START STUDY TEXT

Nature reserve in Essex, England

Dengie nature reserve is a 12 sq. mi. (3,105 hectare) biological and geological Site of Special Scientific Interest between the estuaries of the Blackwater and Crouch near Bradwell-on-Sea in Essex. It is also a National Nature Reserve, a Special Protection Area, a Nature Conservation Review site, a Geological Conservation Review site and a Ramsar site. It is part of the Essex estuaries Special Area of Conservation. An area of 30 acres (12 hectares) is the Bradwell Shell Bank nature reserve, which is managed by the Essex Wildlife Trust.

It consists of large, remote area of tidal mud-flats and salt marshes at the eastern end of the Dengie peninsula . The Chapel of St Peter-on-the-Wall overlooks some of the site.

END STUDY TEXT

▶ _CHECK YOUR UNDERSTANDING_
(1) Answer these from the text on Dengie nature reserve:
(a) Which organization manages the Bradwell Shell Bank nature reserve?
(b) At which end of the Dengie peninsula does the area of mud-flats and salt marshes lie?
(c) What building overlooks some of the site?
(2) In the text on Dengie nature reserve, write out the passage from "Dengie nature reserve" to "of the site." word for word.
(3) The text on Dengie nature reserve says the site is a number of protected designations. List every one it names. Leave out the designation the site is only described as part of.

START STUDY MATERIAL

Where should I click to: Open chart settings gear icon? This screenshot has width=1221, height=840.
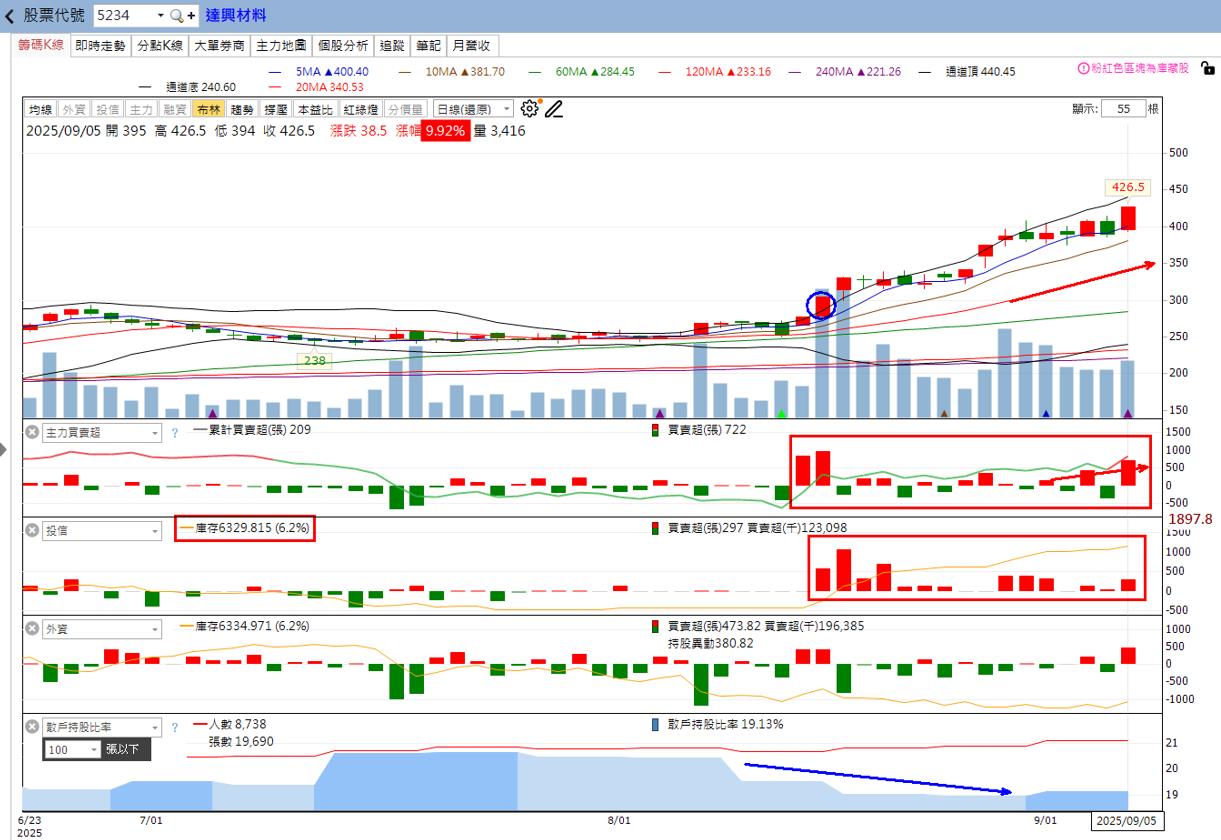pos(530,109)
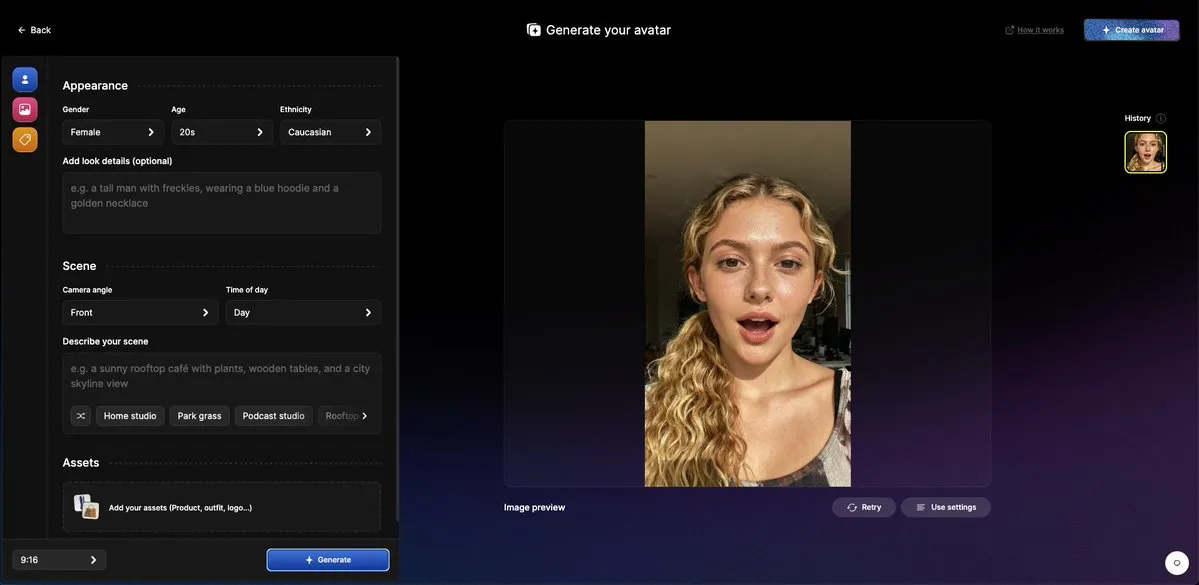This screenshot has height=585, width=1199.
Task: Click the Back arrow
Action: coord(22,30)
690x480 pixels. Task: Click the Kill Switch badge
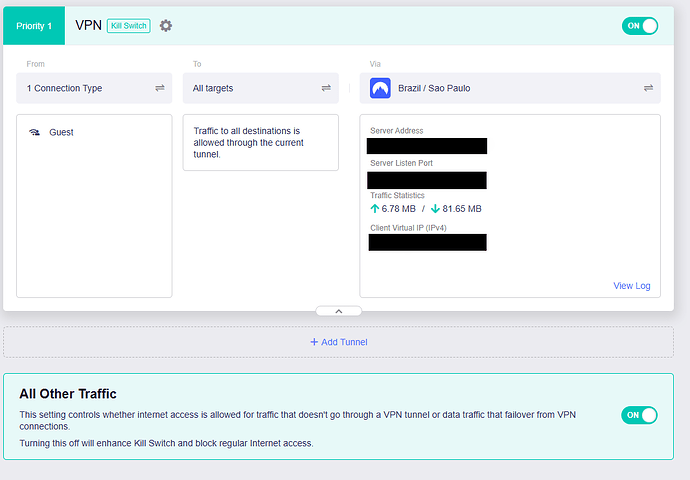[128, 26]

END STUDY MATERIAL
START STUDY MATERIAL

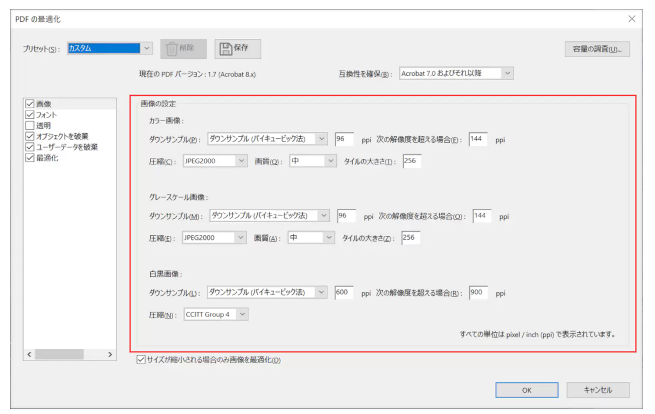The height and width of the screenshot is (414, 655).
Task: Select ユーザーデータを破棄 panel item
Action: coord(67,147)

END STUDY MATERIAL

▶ _SOLUTIONS BELOW_
(1)
(a) The Essex Wildlife Trust
(b) The eastern end
(c) The Chapel of St Peter-on-the-Wall

(2)
Dengie nature reserve is a 12 sq. mi. (3,105 hectare) biological and geological Site of Special Scientific Interest between the estuaries of the Blackwater and Crouch near Bradwell-on-Sea in Essex. It is also a National Nature Reserve, a Special Protection Area, a Nature Conservation Review site, a Geological Conservation Review site and a Ramsar site. It is part of the Essex estuaries Special Area of Conservation. An area of 30 acres (12 hectares) is the Bradwell Shell Bank nature reserve, which is managed by the Essex Wildlife Trust.

It consists of large, remote area of tidal mud-flats and salt marshes at the eastern end of the Dengie peninsula . The Chapel of St Peter-on-the-Wall overlooks some of the site.

(3)
Site of Special Scientific Interest
National Nature Reserve
Special Protection Area
Nature Conservation Review site
Geological Conservation Review site
Ramsar site